Everywhere there are young people in Monterrey: children and teenagers and people in their early 20s. I know that by Latin American standards (and, in fact, by global standards, since billions of people around the world are desperately poor), Monterrey is a prosperous city. You rarely see obvious signs of poverty here. Almost everyone appears bathed, groomed, well-dressed and perfumed, except of course for the construction workers, but I imagine that even they get all gussied up on Saturday nights to go to the baile (dance).
I say **almost** everyone, because this is Mexico, and extreme poverty is always somewhere in the picture, to a greater or lesser extent, depending on the part of the country. In my own private Mexico, the Mexico of universities, placitas, pretty little churches, waterfalls, VIPS, and Oxxos, I would prefer that poverty did not show its ugly face. But in the real Mexico, in our shared Mexico where we work, study, live, party, drive, and walk, poverty is all too real. Even if it were only a single wrinkled indigenous woman, begging in the pedestrian zone while the rest of use go shopping for cheap T-shirts, the latest pop CDs, and 10-peso tacos, it would be too much. Extreme poverty in Mexico is a scandal, given the relative wealth of the country. It has to end, and I hope that ("populist" or not)the same policy is implemented in Monterrey as in Mexico City, where all of the elderly are given free medical care and a monthly stipend to at least be able to eat well and clothe themselves decently. Mexico can afford it, and it is something any decent society is certainly obligated to do.

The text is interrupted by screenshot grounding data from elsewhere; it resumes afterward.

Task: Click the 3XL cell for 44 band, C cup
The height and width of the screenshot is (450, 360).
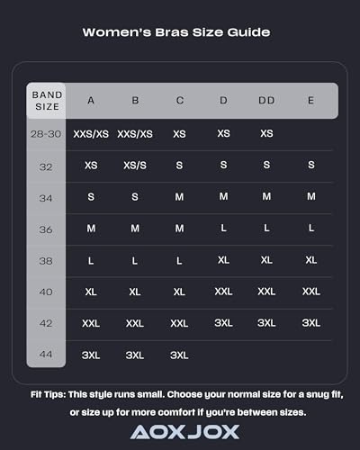Action: 179,356
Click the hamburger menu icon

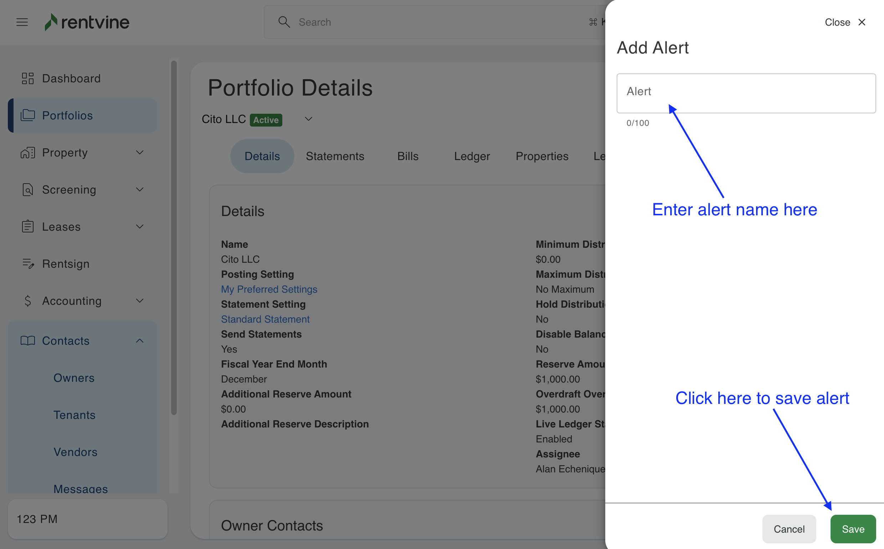(22, 22)
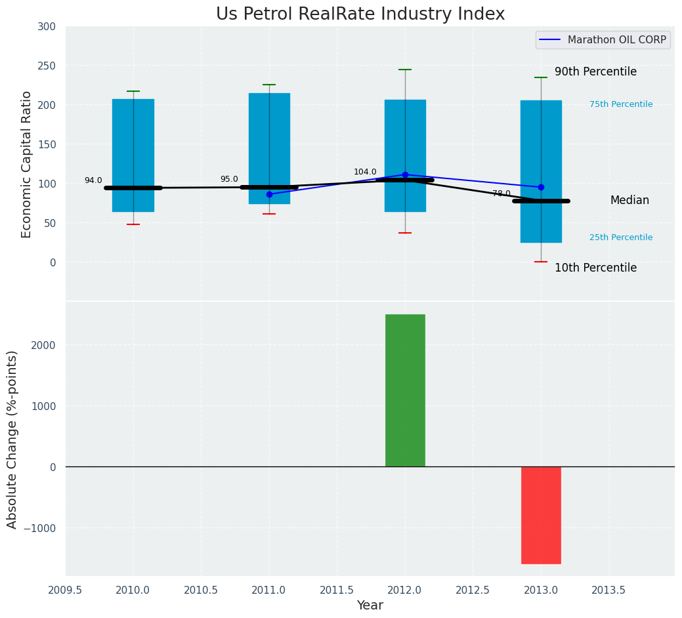The height and width of the screenshot is (618, 682).
Task: Click the red negative change bar for 2013
Action: (541, 515)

Yes, although there is very little poverty in the absolute sense, most of the city, I estimate about 75 percent of it, is definitely quite shabby-looking if you are used to middle class neighborhoods in the US or Europe.

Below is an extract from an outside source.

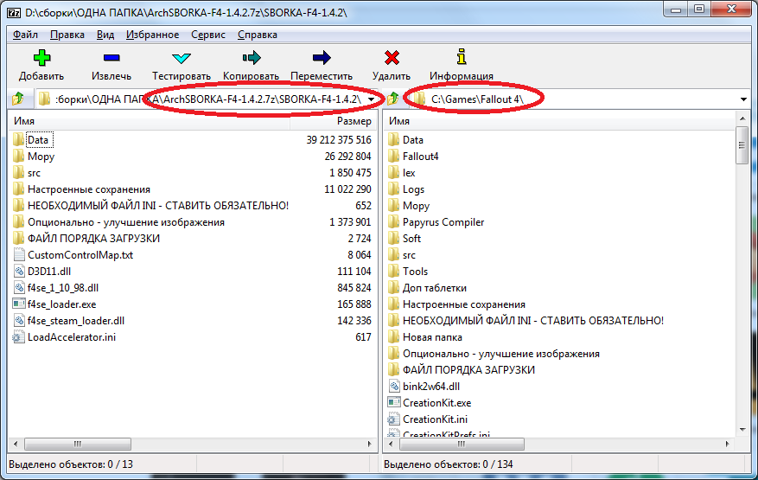The height and width of the screenshot is (480, 758).
Task: Go up one folder in right panel
Action: pos(392,99)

Sooner or later, I will have to ask myself this question, so I might as well ask it now: Why Mexico? Like a brown Hamlet, am I on the trail of my father's ghost? Am I just trying to run away from my 'old' self, the one with all of the traumas and the wounds? Am I embarking on some Quixotic quest, doomed to failure? Who knows, but it is not likely.
In the end, I think that Mexico will hardly even notice I'm there. Whenever I go to Mexico, I just seem to blend right in, in a rather pleasant way.